В итоге участники обсуждения пришли к выводу, что необходимо опробовать новый метод в нескольких регионах, передаёт газета «Ведомости».
Эксперты напоминают, что в России здравоохранение финансируется фактически по принципу, похожему на советский сметный.
В начале года комиссия из представителей территориального фонда ОМС (ТФ ОМС), регионального минздрава и других местных властей на год вперед определяет, сколько и каких потребуется медицинских услуг, она же определяет и тарифы.
Комиссия исходит из подушевого норматива и прогноза заболеваемости в регионе.
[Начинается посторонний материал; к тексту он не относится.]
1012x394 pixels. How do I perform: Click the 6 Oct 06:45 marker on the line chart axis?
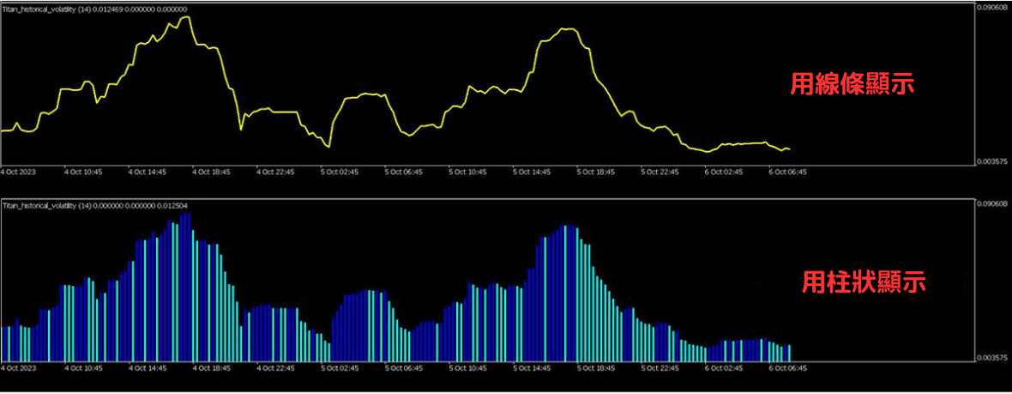789,172
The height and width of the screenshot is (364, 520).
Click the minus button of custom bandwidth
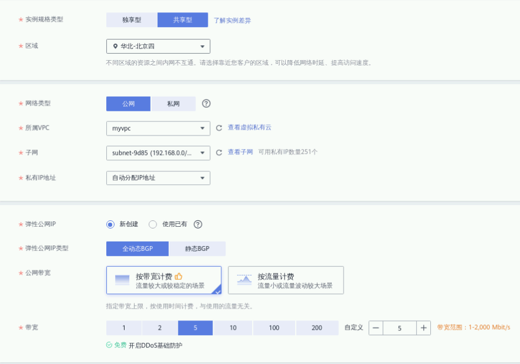click(x=376, y=328)
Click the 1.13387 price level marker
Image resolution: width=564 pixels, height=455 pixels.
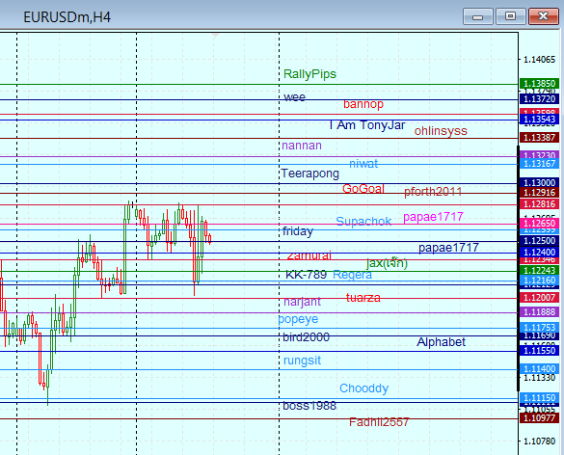[x=539, y=138]
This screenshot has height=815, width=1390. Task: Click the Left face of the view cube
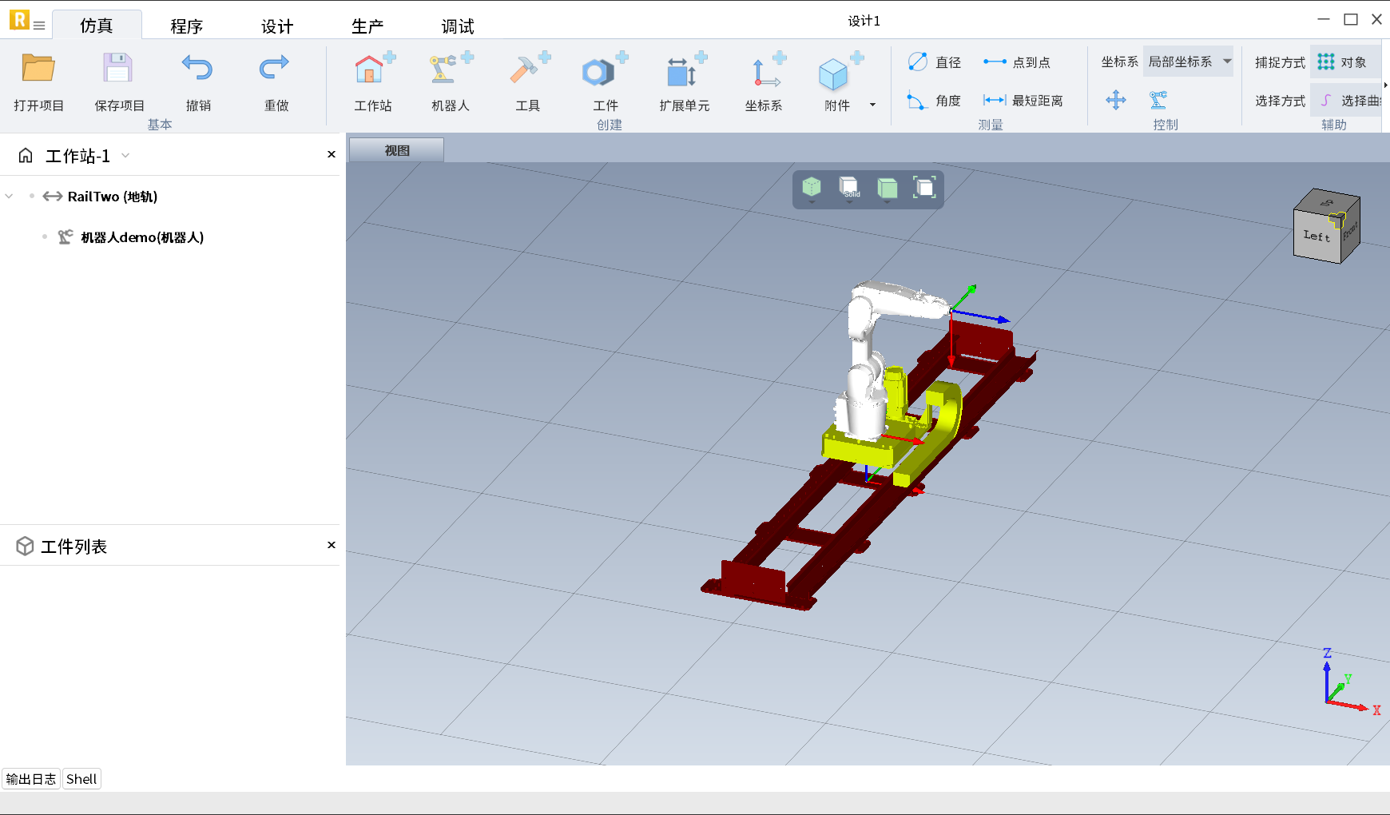coord(1317,237)
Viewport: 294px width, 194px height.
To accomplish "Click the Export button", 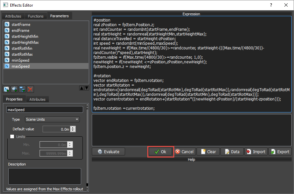I will [280, 152].
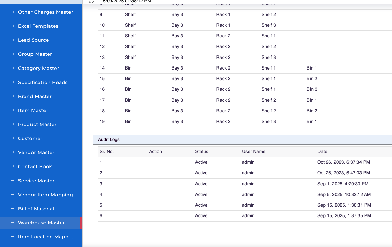
Task: Go to Category Master in the sidebar
Action: click(38, 68)
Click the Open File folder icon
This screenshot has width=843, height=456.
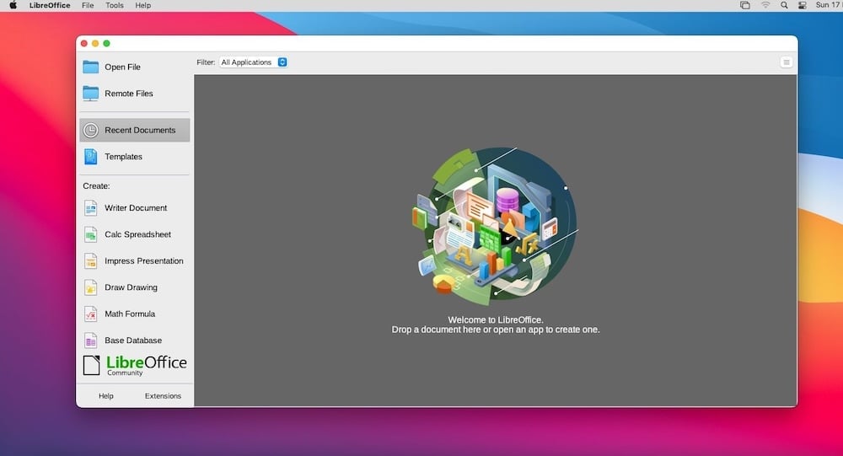click(90, 67)
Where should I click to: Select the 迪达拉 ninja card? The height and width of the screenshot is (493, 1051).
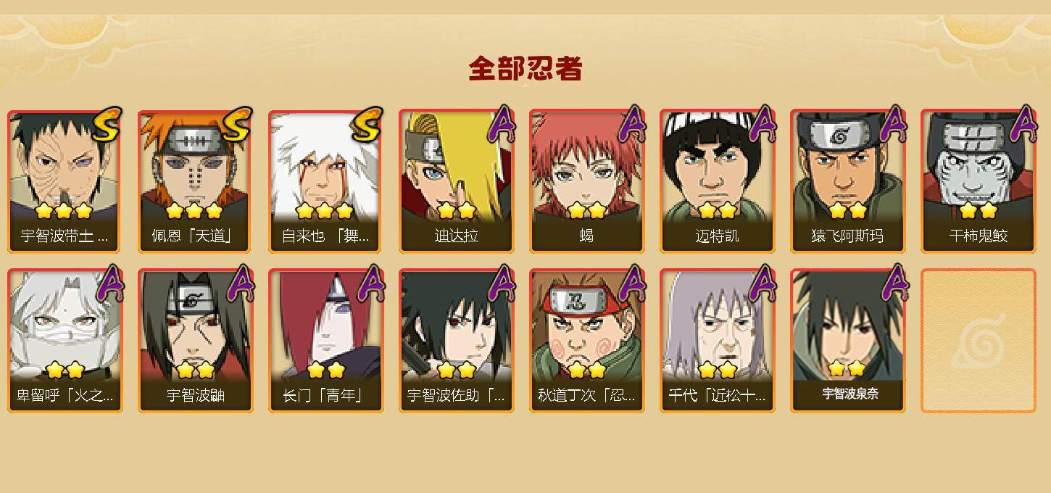(x=457, y=181)
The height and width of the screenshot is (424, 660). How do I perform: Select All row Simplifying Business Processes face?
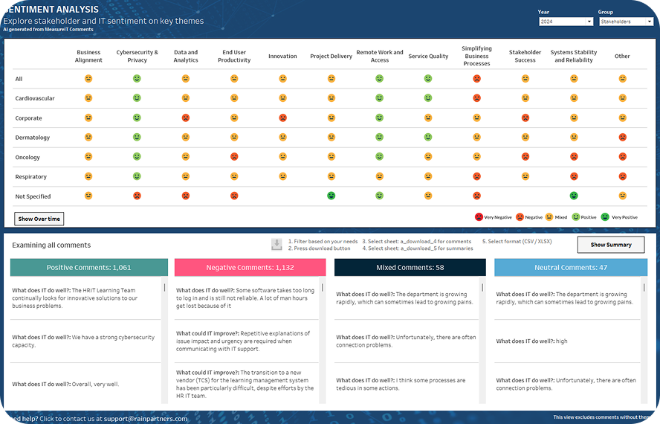tap(476, 78)
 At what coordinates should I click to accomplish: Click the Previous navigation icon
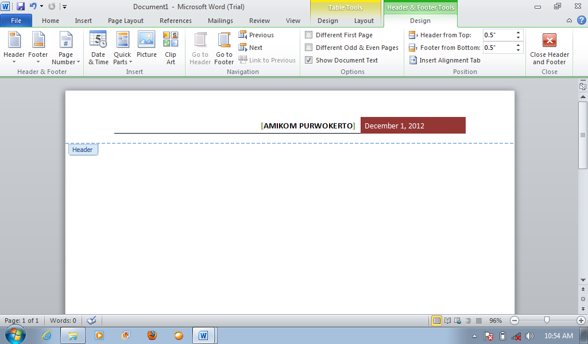[x=242, y=34]
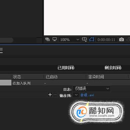
Task: Take a snapshot with the camera icon
Action: click(x=121, y=39)
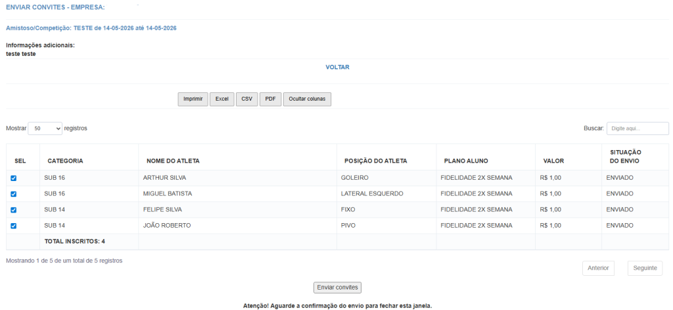Toggle the checkbox for João Roberto
The width and height of the screenshot is (673, 310).
click(13, 226)
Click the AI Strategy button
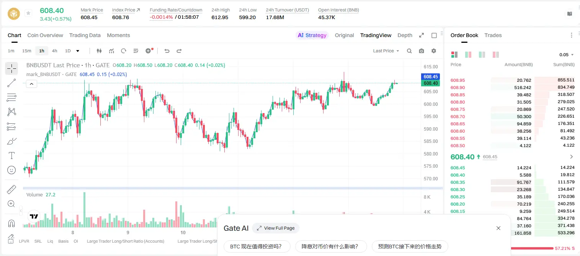The width and height of the screenshot is (580, 256). (312, 35)
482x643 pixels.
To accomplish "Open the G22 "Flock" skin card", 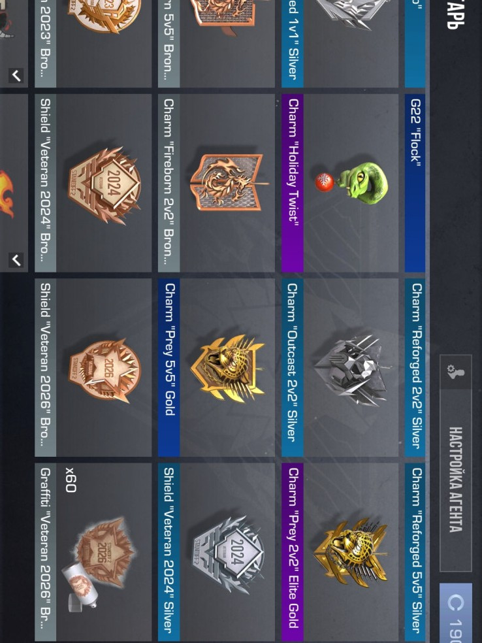I will 415,183.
Затем из ТФ ОМС деньги ежемесячно поступают страховщикам – в зависимости от того, сколько у них застрахованных.
А больница выставляет страховщику счета за фактически оказанные этим застрахованным услуги. Если счет меньше суммы, перечисленной на месяц, страховщик в течение трех дней возвращает остаток денег в ТФ ОМС. Если больше, за недостачей он все равно обращается к ТФ ОМС, т. е. к государству.
Количество медицинских услуг и тарифы определяются крайне непрозрачно, говорит участник совещания в Минфине, и есть конфликт интересов: по сути, региональные власти и клиники учреждают, и медицинскую помощь покупают, и контролируют её качество.